Anticorpi che inibiscono l’aggregazione piastrinica

Il farmaco è un composto a base di anticorpi che inibiscono l’aggregazione piastrinica del sangue e la formazione di coaguli, mediante il targeting preciso di una proteina chiamata glicoproteina piastrinica VI (GPVI) presente nelle piastrine. Questa proteina è fondamentale per la formazione di coaguli, ma non svolge un ruolo nella regolazione del sanguinamento. Questa caratteristica rende la proteina GPVI un bersaglio ideale per un farmaco che inibisce l’aggregazione piastrinica, senza aumentare il rischio di sanguinamento.

Lo studio di fase I

Il processo ha coinvolto 36 volontari sani (23 donne e 13 uomini), di età compresa tra i 22 ei 65 anni, suddivisi in sei gruppi. In ciascun gruppo, sei partecipanti hanno ricevuto infusioni endovenose nell’arco di sei ore con varie dosi del farmaco (da 62,5 mg a 2.000 mg).

Il farmaco è stato ben tollerato a tutte le dosi, senza gravi effetti collaterali.
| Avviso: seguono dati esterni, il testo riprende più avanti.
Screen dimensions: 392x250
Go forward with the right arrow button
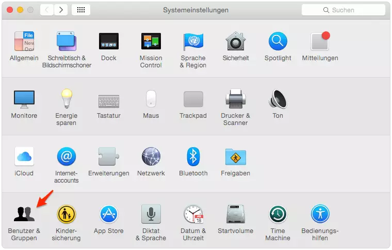[x=61, y=10]
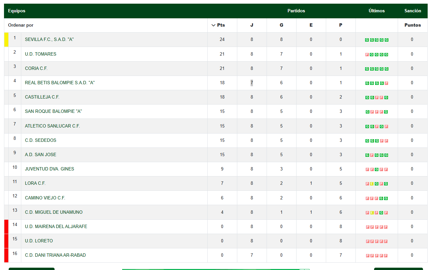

In particolare, il composto non ha prolungato significativamente il tempo di sanguinamento. Lo studio ha anche dimostrato che l’entità e la durata dell’effetto terapeutico era dose-dipendente, raggiungendo la massima efficacia e durata a 2.000 mg. Gli effetti indesiderati più comuni sono stati mal di testa da lieve a moderato e disagio alla testa, che si sono risolti durante lo studio.
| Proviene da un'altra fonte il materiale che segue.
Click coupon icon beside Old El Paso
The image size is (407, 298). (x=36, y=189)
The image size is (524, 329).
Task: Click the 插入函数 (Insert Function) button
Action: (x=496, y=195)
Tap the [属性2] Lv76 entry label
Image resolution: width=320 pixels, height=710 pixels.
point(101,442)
“I nostri risultati sono abbastanza incoraggianti perché mostrano che il composto candidato è ben tollerato a dosi anche il doppio di quelle mirate per un trattamento futuro e senza segni di sanguinamento”, ha detto Jandrot-Perrus. “Un altro risultato incoraggiante è il fatto che l’azione del farmaco sulle piastrine è rapida, specifica e ampiamente reversibile entro 24 ore”.

Si tratta certamente di risultati molto promettenti che potrebbero aprire la strada ad un nuovo approccio terapeutico antitrombotico. Dato l’alto livello di sofisticazione del nuovo composto c’è peraltro da attendersi che il suo costo sarà altrettanto elevato.